The latest Retail Sales figures for the UK show that in the 3 months up to June 2018 the quantity bought was up by 2.1%. Now why this might appear to be good news a closer look at the figures and what is happening including in Orkney reveals a more concerning picture.
The largest increase is in food sales. Mainly this is due to a rise in food prices and people choosing to spend their money on that instead of on other items.
Worryingly taking food stores out of the equation shows a decline in footfall for non- food shops. We can see this in Kirkwall.
This is the main shopping thoroughfare in Orkney’s largest town, Kirkwall, where the boom in tourism is no protection for local businesses. These were well established businesses providing local residents with products which are mainly of no interest to tourists.
Those that are not empty are up for sale and some of these cater for visitors as well as locals.
So what is going on?
The Retail Sales figures also show that online sales are continuing to remain strong.
“Online sales as a total of all retailing remained unchanged at 18.0%; online spending in clothing and footwear stores continued to achieve new record proportions of online retailing, for the fourth consecutive month, at 17.5%.” Office of National Statistics.
As there are fewer non-food outlets in Orkney online sales will continue to increase for the islands as trying to buy local becomes more difficult.
Limited increases in public sector wages and large numbers on zero hours contracts means that Orkney has a low wage economy. Prices, however, have continued to rise and with the UK set to leave the EU on March 29th 2019 the UK Government has conceded that there will be food shortages. Consumers are understandably spending on food rather than on buying household goods or clothing.
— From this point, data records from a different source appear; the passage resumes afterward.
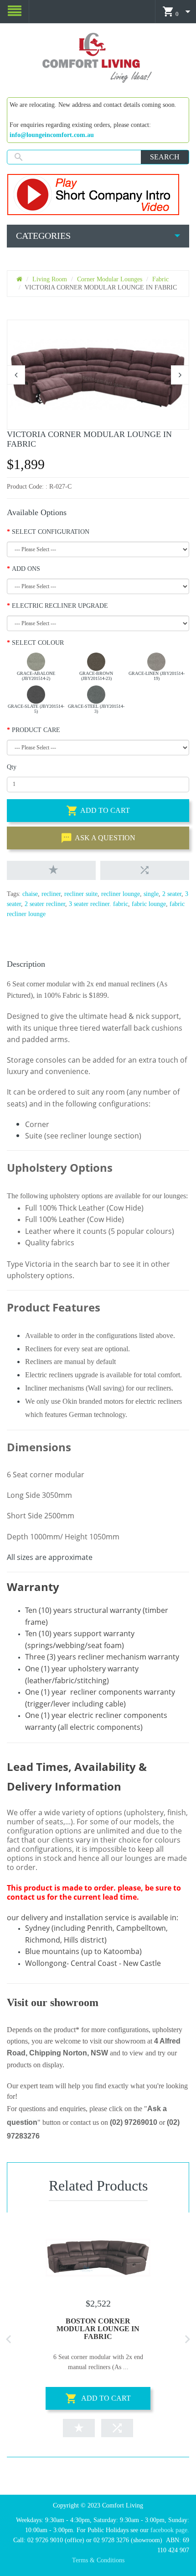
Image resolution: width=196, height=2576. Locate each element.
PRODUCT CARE (36, 730)
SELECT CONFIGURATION (50, 531)
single (151, 893)
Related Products (98, 2185)
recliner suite (81, 893)
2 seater (171, 893)
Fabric (160, 279)
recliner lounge (120, 893)
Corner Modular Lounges (109, 279)
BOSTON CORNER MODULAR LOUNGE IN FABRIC (98, 2328)
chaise (30, 893)
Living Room (49, 279)
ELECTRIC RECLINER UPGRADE (60, 605)
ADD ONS (26, 568)
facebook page (168, 2530)
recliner (51, 893)
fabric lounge (149, 904)
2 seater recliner (45, 904)
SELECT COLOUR (38, 642)
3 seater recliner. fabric (98, 904)
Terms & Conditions (98, 2560)
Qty (11, 767)
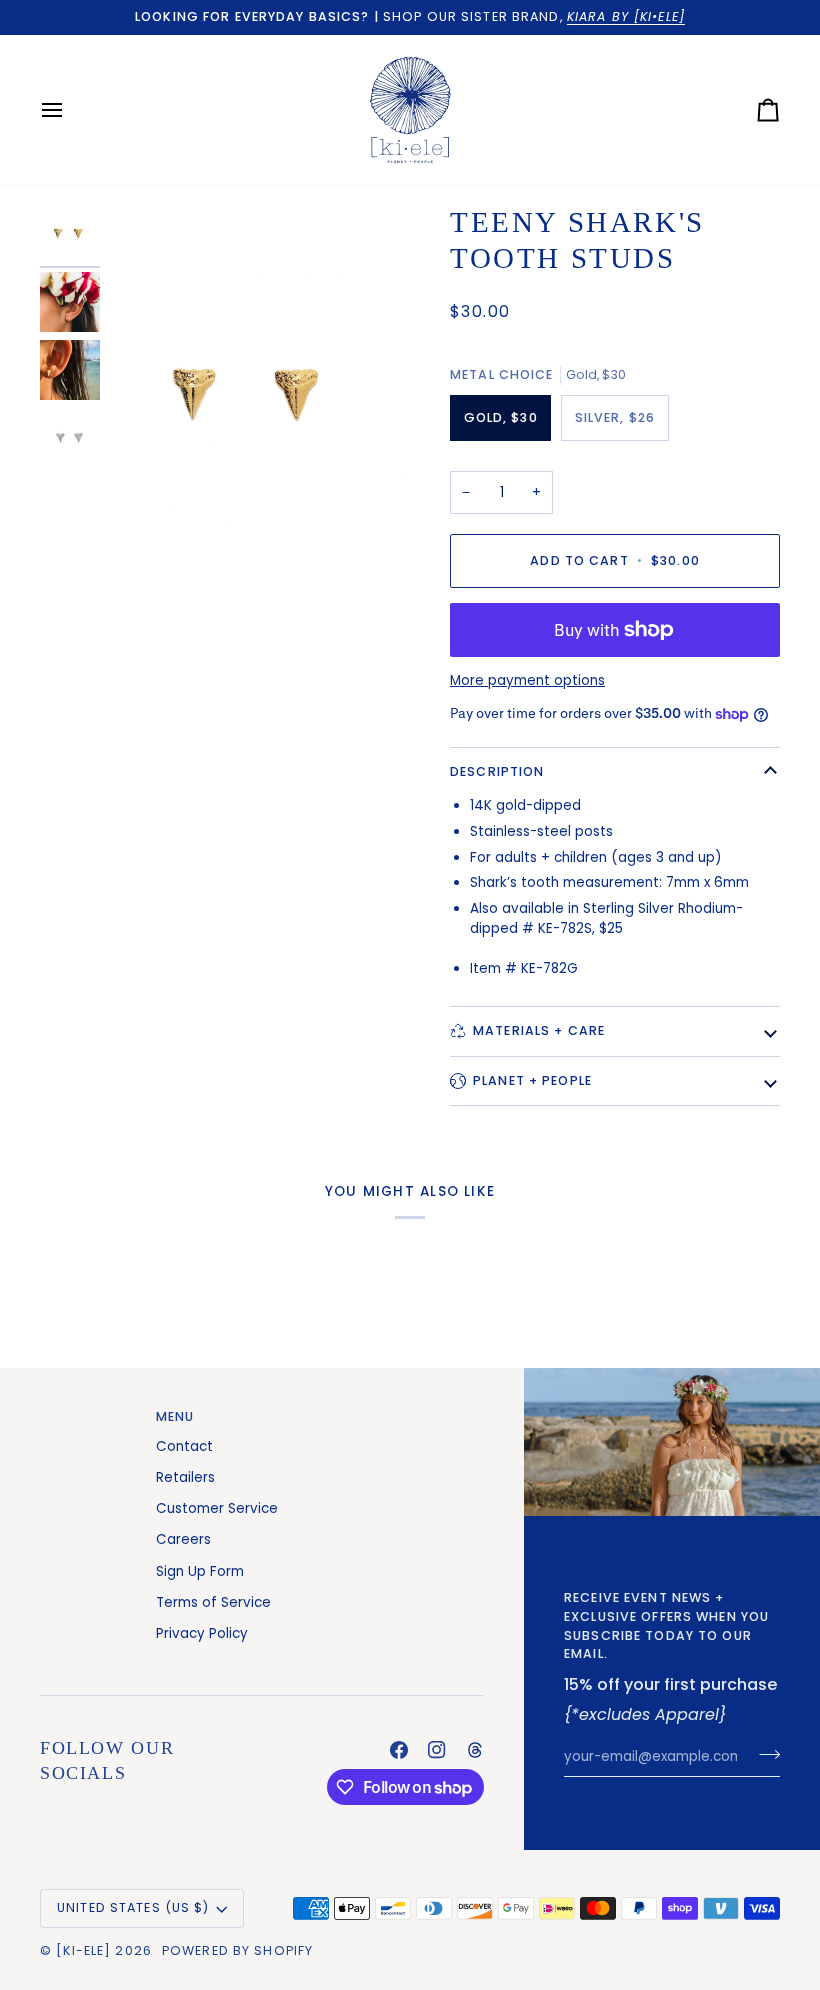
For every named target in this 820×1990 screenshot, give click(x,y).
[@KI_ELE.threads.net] (475, 1750)
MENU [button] (175, 1416)
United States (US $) (133, 1907)
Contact (184, 1446)
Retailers (185, 1477)
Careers (183, 1539)
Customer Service (217, 1508)
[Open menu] (70, 110)
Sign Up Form (200, 1571)
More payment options (527, 680)
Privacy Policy (202, 1633)
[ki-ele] (83, 1950)
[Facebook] (399, 1750)
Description (497, 771)
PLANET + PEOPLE (532, 1080)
Contributions to year-on-year growth in the quantity bought and amount spent in the four main retail sectors, seasonally adjusted
Looking at the graph shows you the difference between the quantity bought and the amount spent which is an indicator of price increases.
Some businesses in Orkney are doing well. Big tourist hot spots like Skara Brae visitor centre run by Historic Environment Scotland benefits greatly from the rise in cruise ship tourism because it has space for several tour buses and is a World Heritage site.
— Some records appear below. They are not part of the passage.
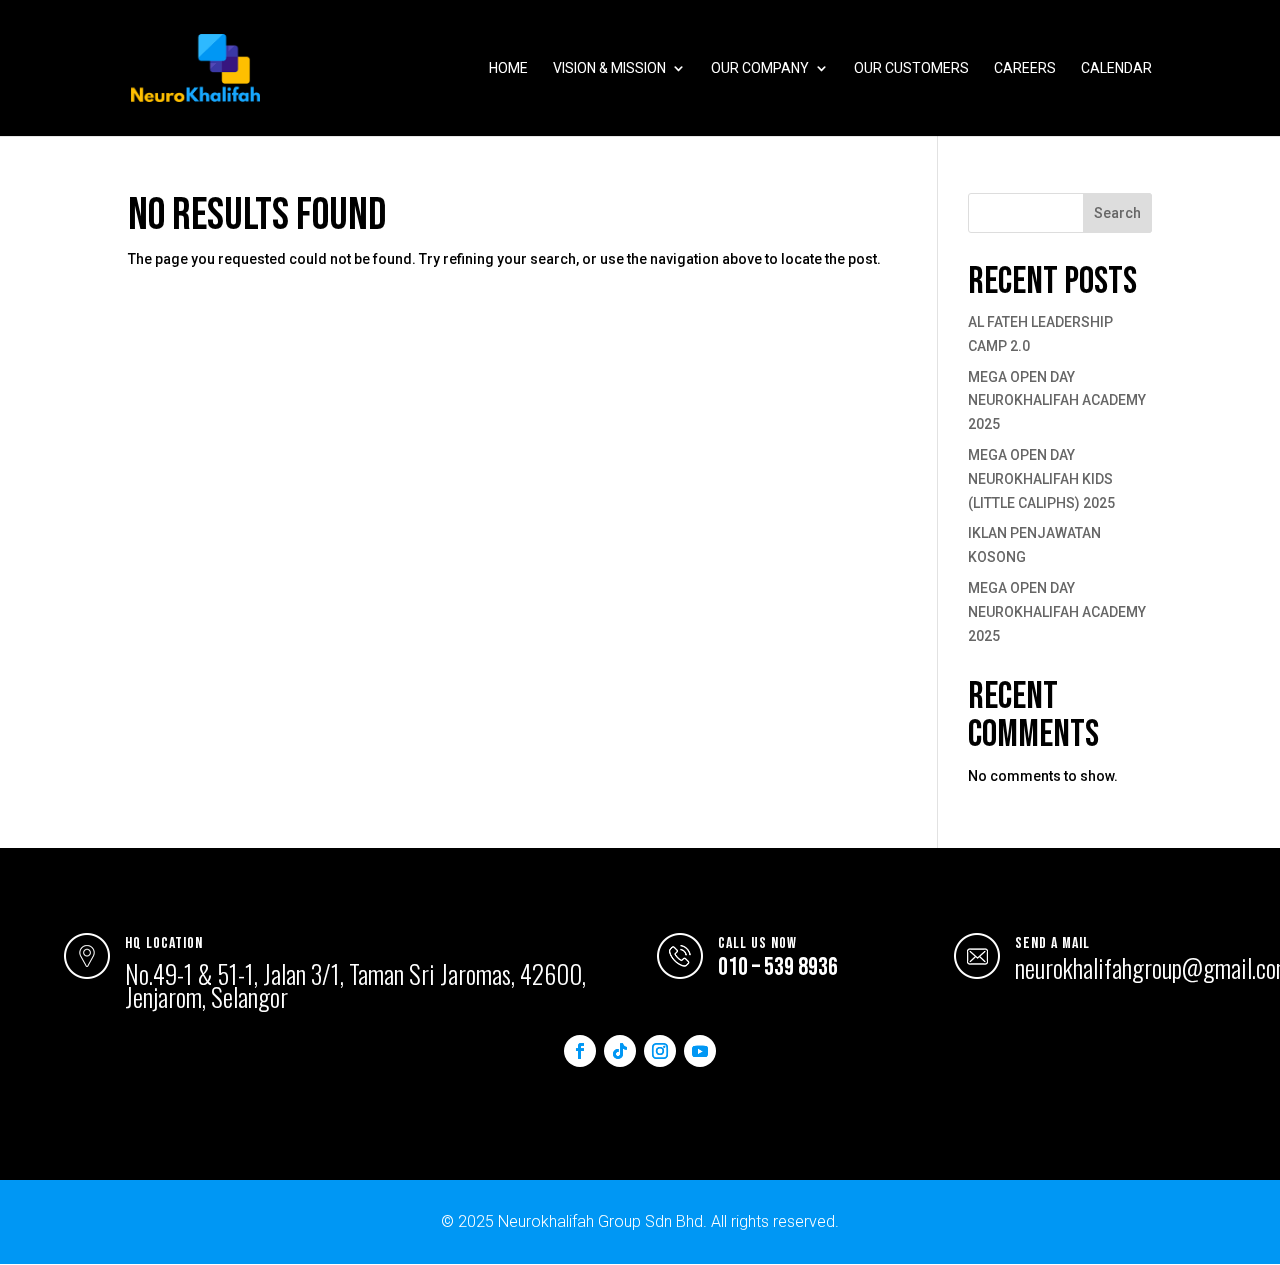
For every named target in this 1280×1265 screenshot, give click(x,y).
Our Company (760, 68)
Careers (1025, 68)
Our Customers (911, 68)
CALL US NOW (757, 943)
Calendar (1116, 68)
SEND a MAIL (1052, 943)
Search (1117, 213)
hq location (164, 943)
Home (508, 68)
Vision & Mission (609, 68)
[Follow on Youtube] (700, 1051)
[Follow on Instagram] (660, 1051)
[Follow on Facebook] (580, 1051)
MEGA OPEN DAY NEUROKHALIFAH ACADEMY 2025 (1057, 401)
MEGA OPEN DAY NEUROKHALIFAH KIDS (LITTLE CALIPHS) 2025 (1041, 479)
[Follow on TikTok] (620, 1051)
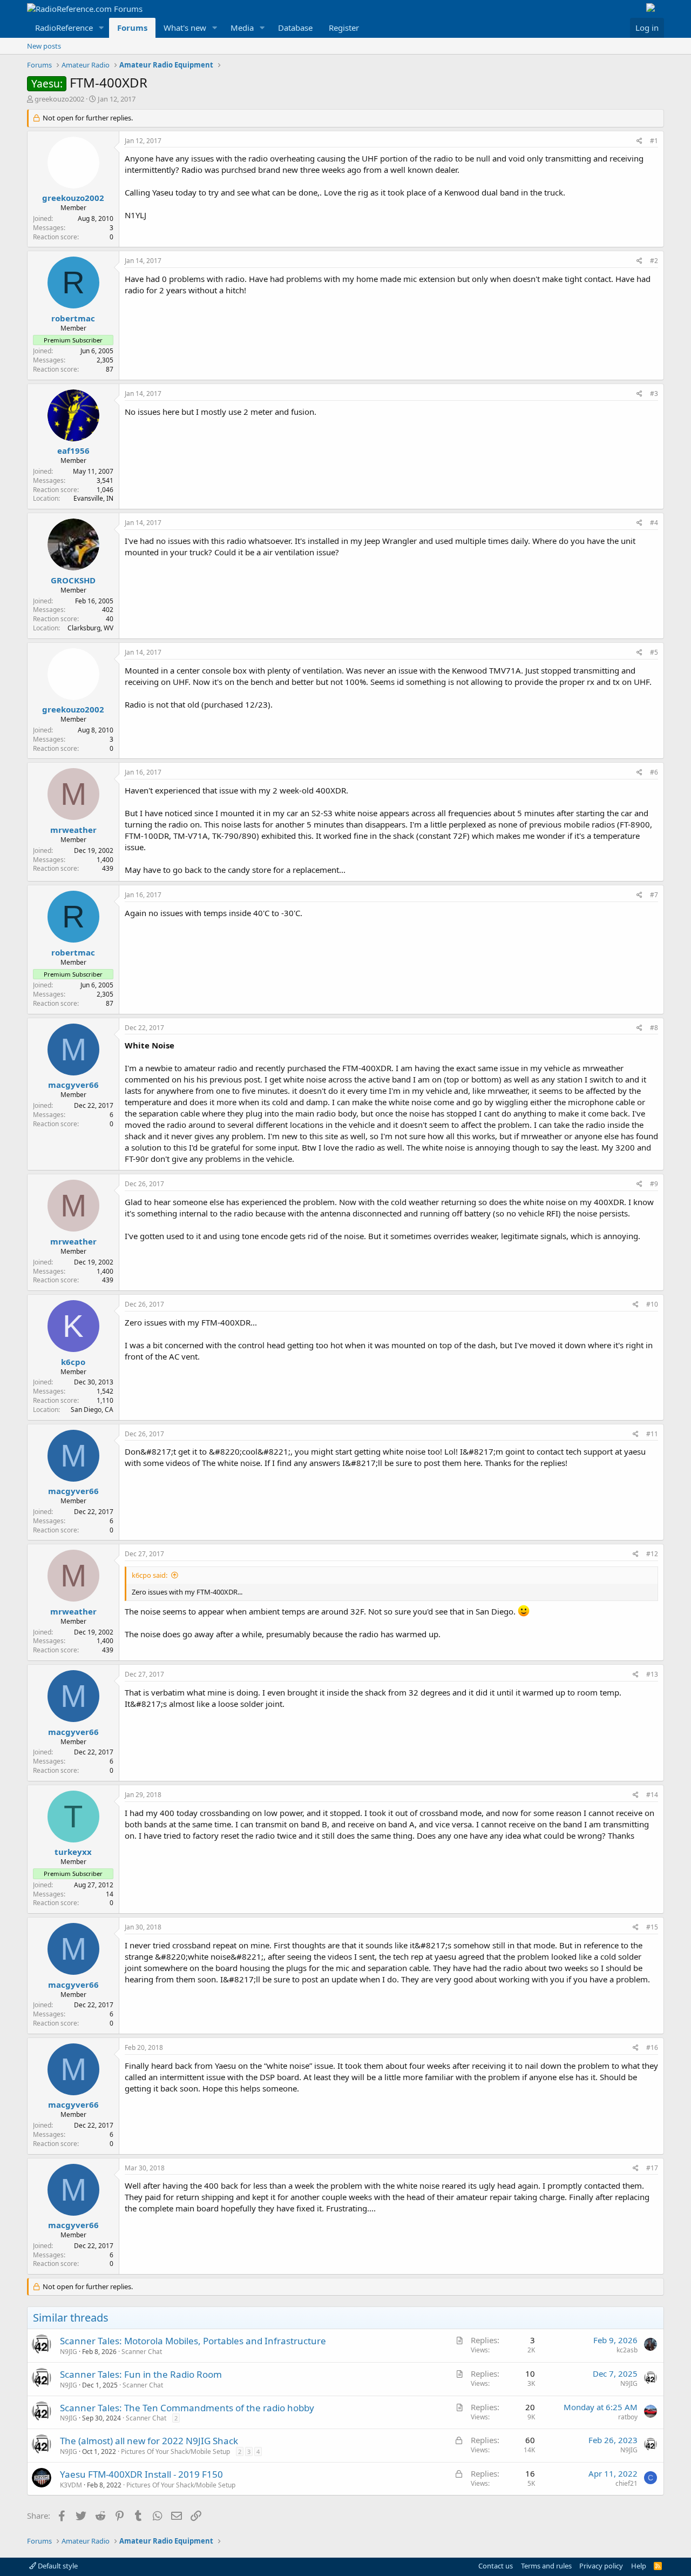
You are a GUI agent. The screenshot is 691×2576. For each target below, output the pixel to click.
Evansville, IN (93, 498)
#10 (652, 1304)
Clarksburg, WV (90, 628)
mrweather (73, 829)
The new centre at Sheila Fleet’s Jewellery, also extremely popular with visitors, is another success.
Orkney’s distilling and brewing industries are a big hit with visitors. Less accessible to the large tour buses they attract smaller groups and individual tourists.
Orkney’s Retail Future
The uncertainty of Brexit has left a dark cloud over what will happen for the future of many retail businesses in Orkney as the UK Government has pledged to end freedom of movement which made it so easy for our European visitors and workers to come to the islands.
The convenience of online shopping will continue to be strong as consumers can select from a wide range of products which they would struggle to find locally.
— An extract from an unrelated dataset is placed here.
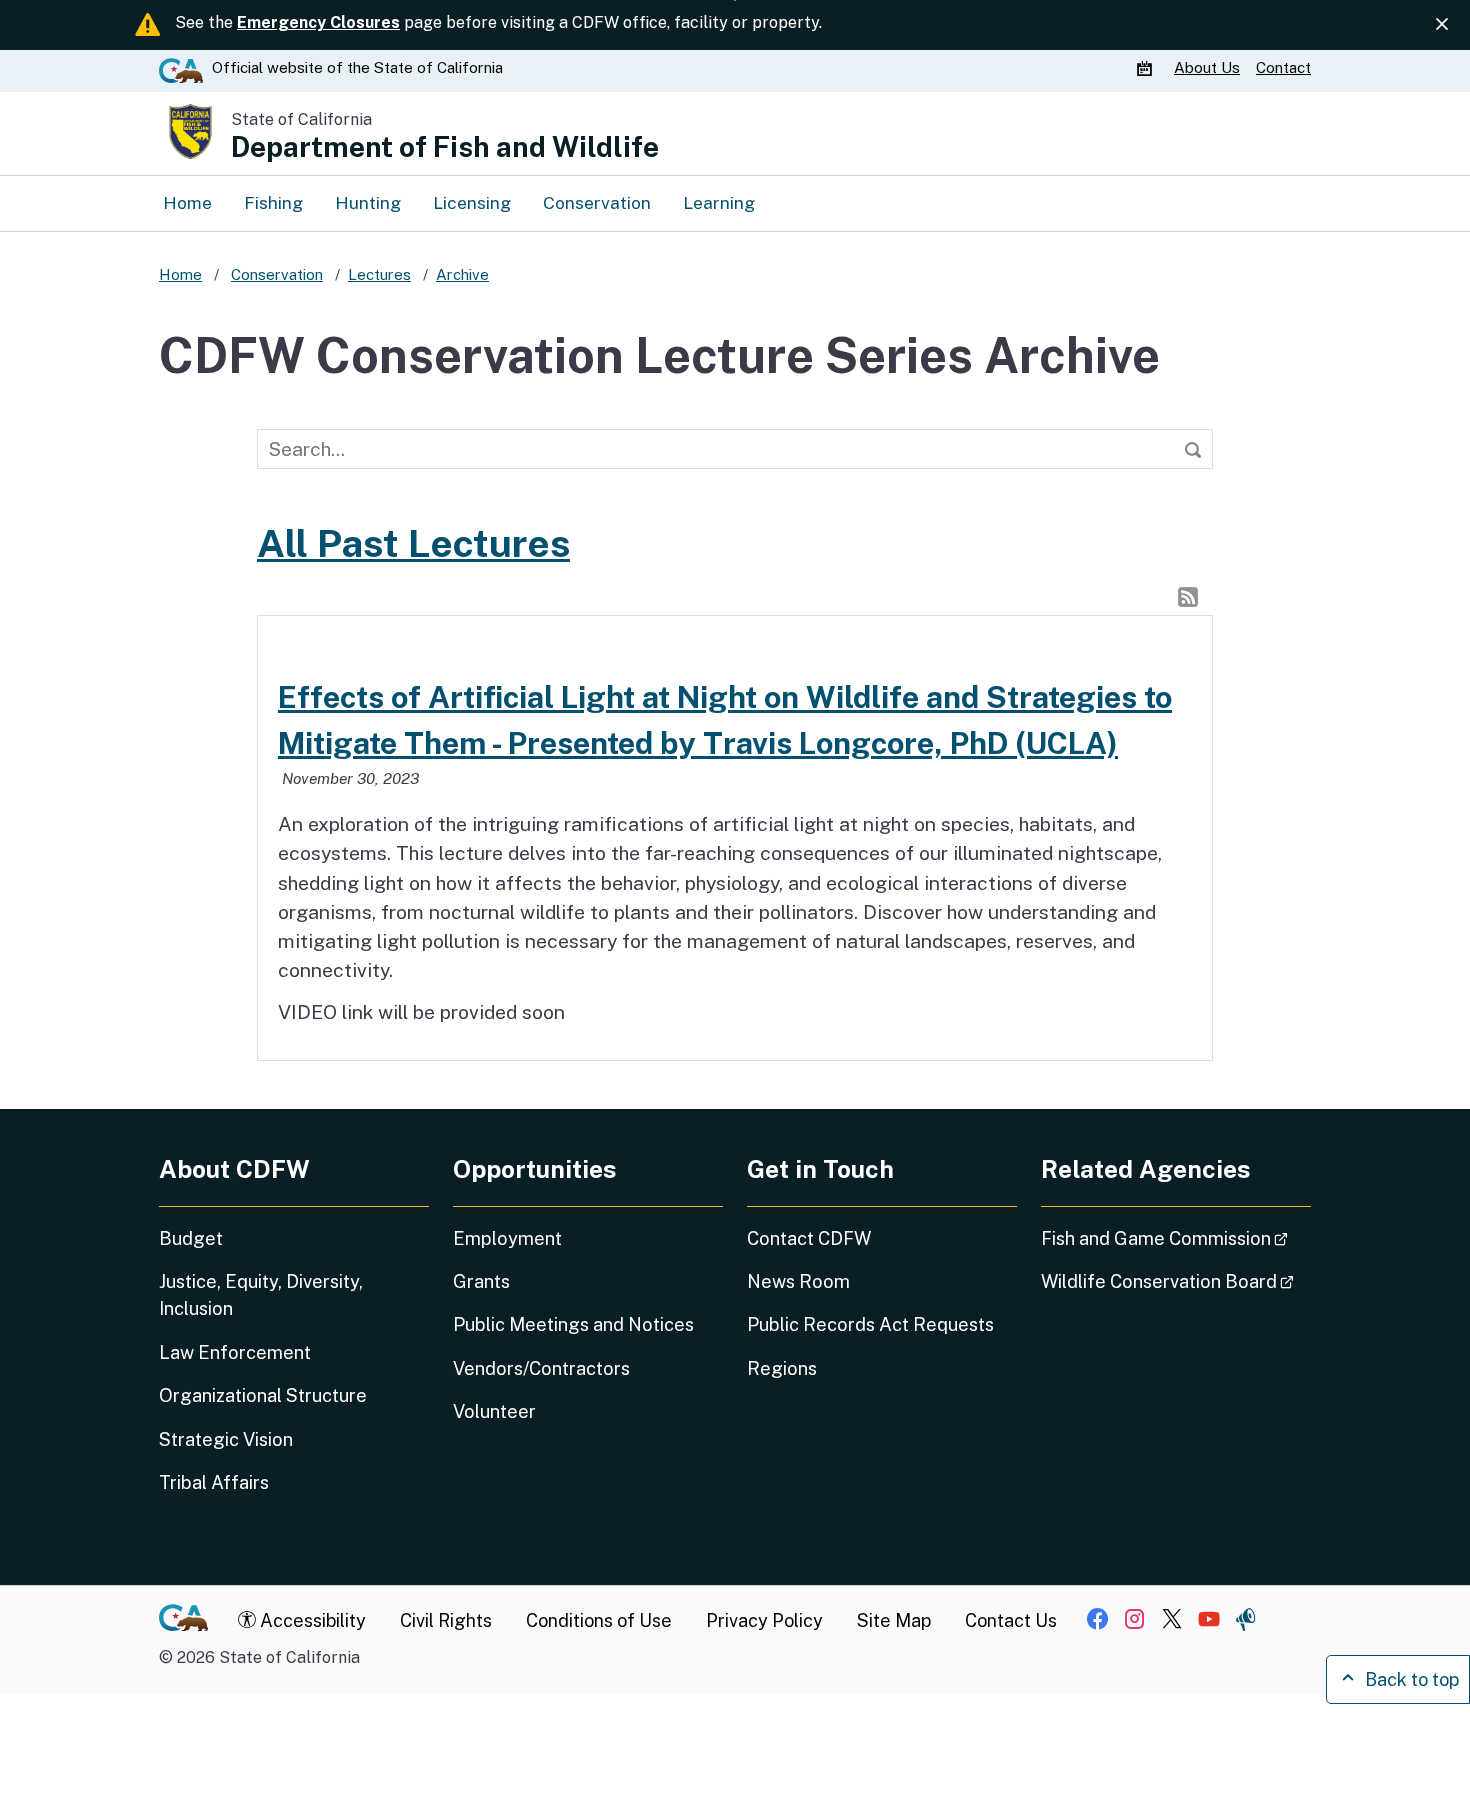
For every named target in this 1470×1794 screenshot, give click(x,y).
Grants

Your Kirkwall seeks to regenerate the town centre with what some might call the gentrification of areas like the shore front which it is hoped will make it more appealing to visitors. Places where you can sit outside and enjoy Orkney’s excellent food and drink.
The concern , however, is that Orkney becomes more and more reliant on the tourism industry to sustain many businesses. Although attempts have been made to lengthen the tourist season many places either close or restrict their opening times between October and April. This in its turn affects the workers in those businesses who can only expect to find seasonal posts.
This is not a problem confined to Orkney. What makes it more concerning for the islands is that our other main industries agriculture and fishing will be seriously affected by Brexit with the loss of the single market and the introduction of tariffs on our produce. Farm subsidies are being reviewed and many of our small farms will not be able to survive if these are removed. There will be a detrimental knock on effect to other businesses in Orkney which support agriculture and fishing.
For the economy of Orkney to thrive it cannot be reliant solely on the tourism industry and being the choice destination for cruise ships. What happens over the next few months as the UK prepares to leave the EU will be a pivotal moment for the future economy of the islands.